[EXTRACTED RECORDS Boundary: Start]

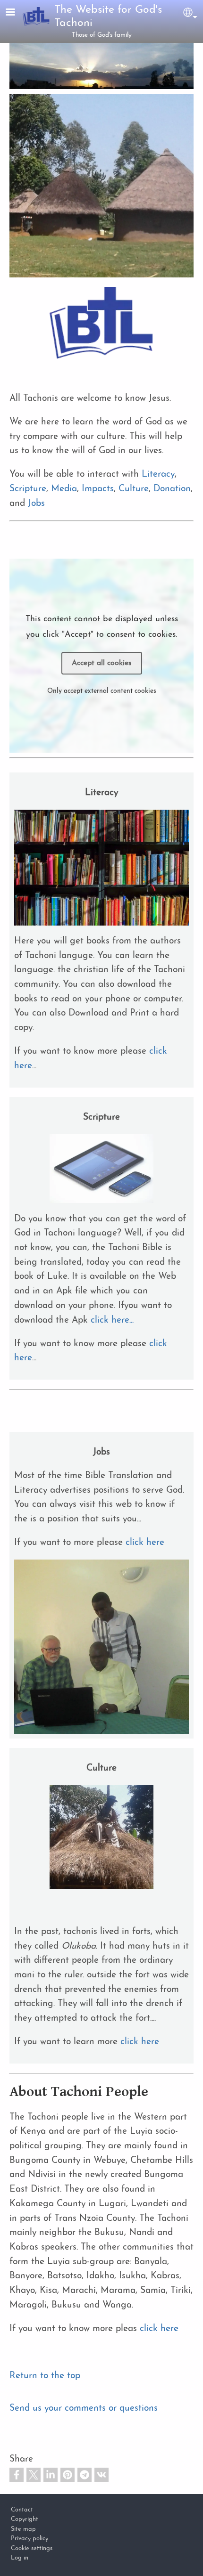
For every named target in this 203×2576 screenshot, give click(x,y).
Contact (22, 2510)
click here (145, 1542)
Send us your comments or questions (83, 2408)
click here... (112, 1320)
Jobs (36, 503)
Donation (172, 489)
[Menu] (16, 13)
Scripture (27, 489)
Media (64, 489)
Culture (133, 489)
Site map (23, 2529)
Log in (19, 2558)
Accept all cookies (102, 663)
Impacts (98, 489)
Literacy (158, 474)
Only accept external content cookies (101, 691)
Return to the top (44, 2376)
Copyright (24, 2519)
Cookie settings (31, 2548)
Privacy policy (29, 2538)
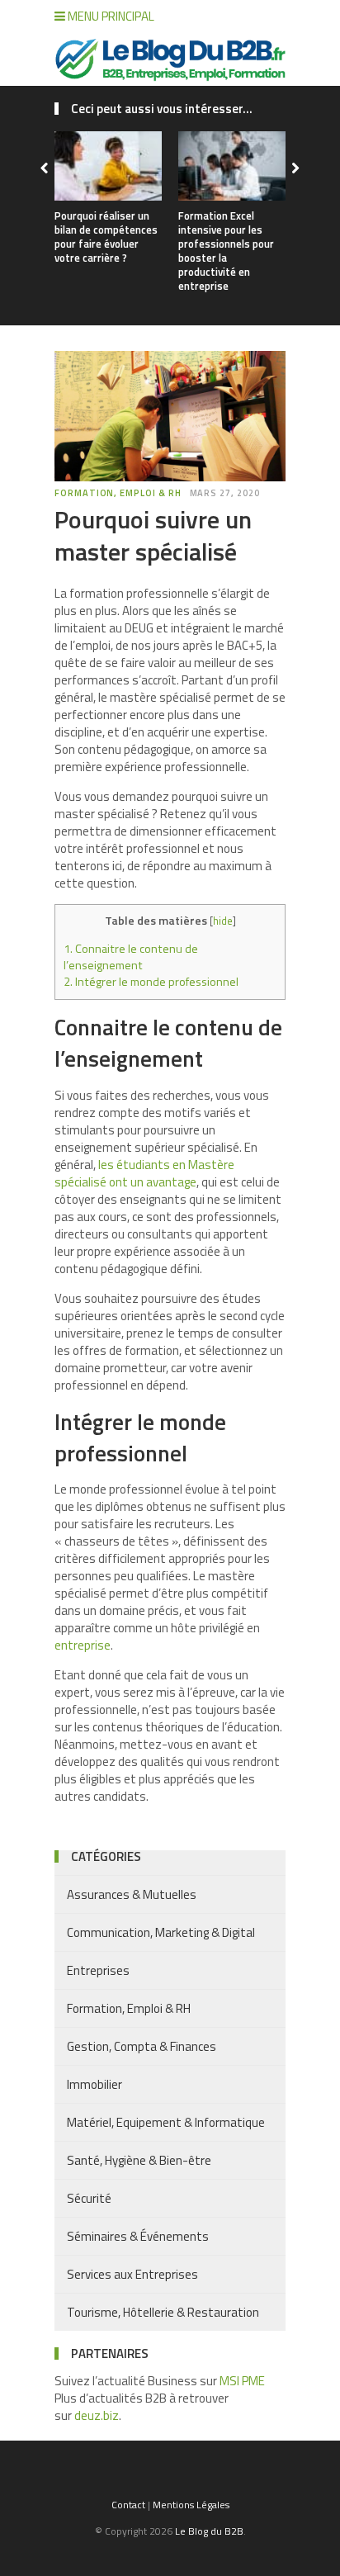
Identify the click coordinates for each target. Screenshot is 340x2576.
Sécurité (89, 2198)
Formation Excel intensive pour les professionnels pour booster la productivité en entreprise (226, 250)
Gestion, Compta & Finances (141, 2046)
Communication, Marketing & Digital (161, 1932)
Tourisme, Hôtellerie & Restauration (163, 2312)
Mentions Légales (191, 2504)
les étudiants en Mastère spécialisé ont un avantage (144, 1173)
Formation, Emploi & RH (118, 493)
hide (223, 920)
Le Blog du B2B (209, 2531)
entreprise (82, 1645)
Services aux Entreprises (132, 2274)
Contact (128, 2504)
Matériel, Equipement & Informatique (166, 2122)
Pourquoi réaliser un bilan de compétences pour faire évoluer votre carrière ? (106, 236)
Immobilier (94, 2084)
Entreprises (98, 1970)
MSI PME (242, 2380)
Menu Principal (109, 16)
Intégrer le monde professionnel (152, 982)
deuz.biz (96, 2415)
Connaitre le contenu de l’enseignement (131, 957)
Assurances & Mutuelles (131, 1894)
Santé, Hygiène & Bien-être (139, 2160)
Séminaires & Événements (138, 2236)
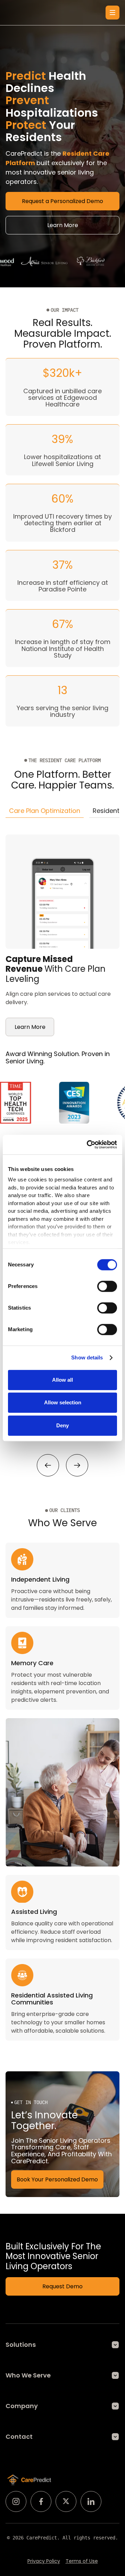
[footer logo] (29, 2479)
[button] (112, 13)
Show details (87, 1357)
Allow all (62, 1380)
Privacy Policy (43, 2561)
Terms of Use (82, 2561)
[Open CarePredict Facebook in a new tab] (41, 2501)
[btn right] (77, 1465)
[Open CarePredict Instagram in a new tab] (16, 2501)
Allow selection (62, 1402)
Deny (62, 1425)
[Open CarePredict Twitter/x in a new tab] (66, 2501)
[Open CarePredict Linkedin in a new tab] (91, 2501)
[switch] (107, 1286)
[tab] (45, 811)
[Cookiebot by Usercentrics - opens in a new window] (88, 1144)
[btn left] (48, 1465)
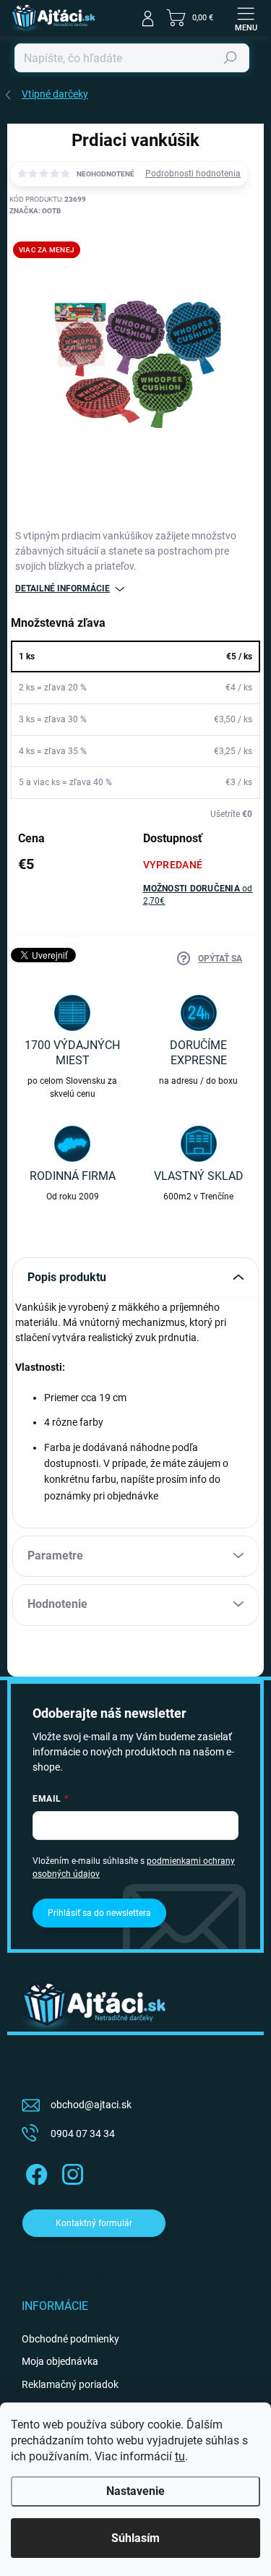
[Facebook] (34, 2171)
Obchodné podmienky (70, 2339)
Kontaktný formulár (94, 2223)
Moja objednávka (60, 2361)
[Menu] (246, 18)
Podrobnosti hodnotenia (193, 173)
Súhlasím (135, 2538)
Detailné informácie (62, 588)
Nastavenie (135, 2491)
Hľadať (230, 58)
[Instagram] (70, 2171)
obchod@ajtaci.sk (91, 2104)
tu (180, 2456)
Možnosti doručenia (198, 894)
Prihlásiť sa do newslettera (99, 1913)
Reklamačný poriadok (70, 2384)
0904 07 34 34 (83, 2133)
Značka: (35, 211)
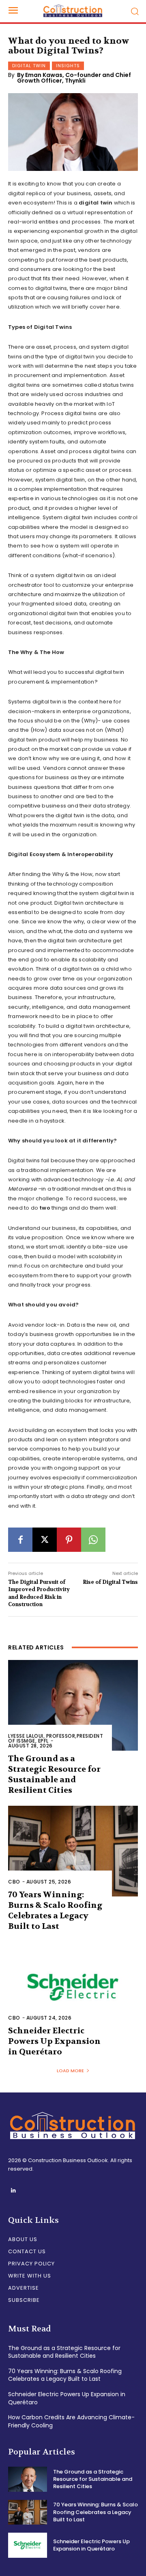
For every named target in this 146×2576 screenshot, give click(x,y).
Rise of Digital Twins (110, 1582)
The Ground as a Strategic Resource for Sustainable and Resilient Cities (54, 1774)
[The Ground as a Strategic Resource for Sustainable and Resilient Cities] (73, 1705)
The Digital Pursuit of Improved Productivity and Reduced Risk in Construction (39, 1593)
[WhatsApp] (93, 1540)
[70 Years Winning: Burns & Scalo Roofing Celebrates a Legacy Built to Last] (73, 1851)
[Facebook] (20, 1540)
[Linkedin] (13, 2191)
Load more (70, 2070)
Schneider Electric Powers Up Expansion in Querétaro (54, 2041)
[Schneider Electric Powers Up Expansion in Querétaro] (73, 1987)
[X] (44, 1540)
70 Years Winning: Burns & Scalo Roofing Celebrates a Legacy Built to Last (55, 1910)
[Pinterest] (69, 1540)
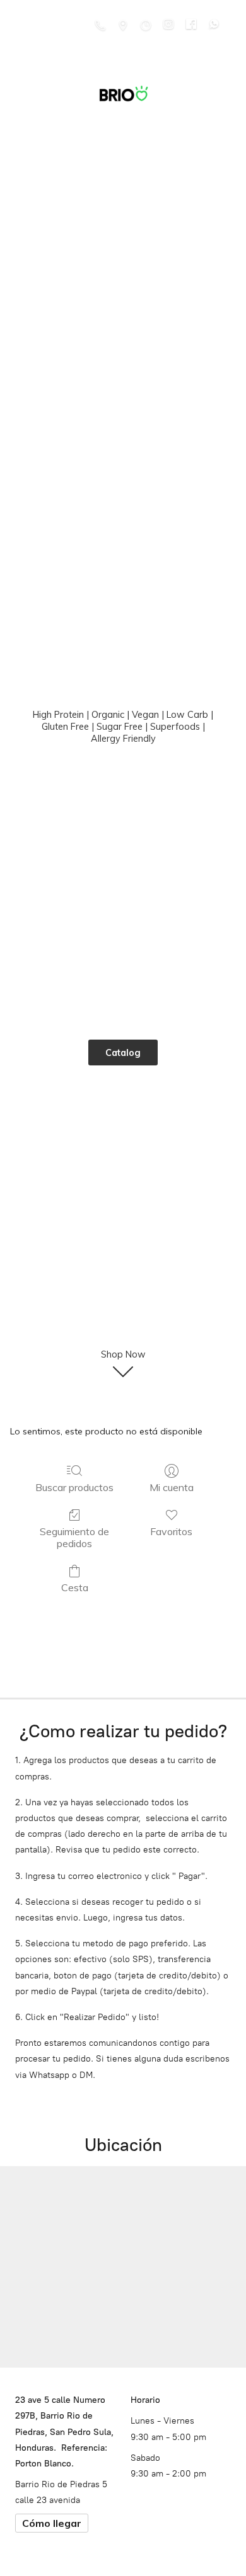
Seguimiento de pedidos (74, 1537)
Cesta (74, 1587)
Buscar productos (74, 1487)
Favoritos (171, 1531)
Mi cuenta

[EXTRACTED RECORDS Boundary: End]

--- TASK INSTRUCTIONS ---
Check each line of the listing above, and copy it if it contains the word "Schneider".

--- YOUR RESPONSE ---
Schneider Electric Powers Up Expansion in Querétaro (54, 2041)
[Schneider Electric Powers Up Expansion in Querétaro] (73, 1987)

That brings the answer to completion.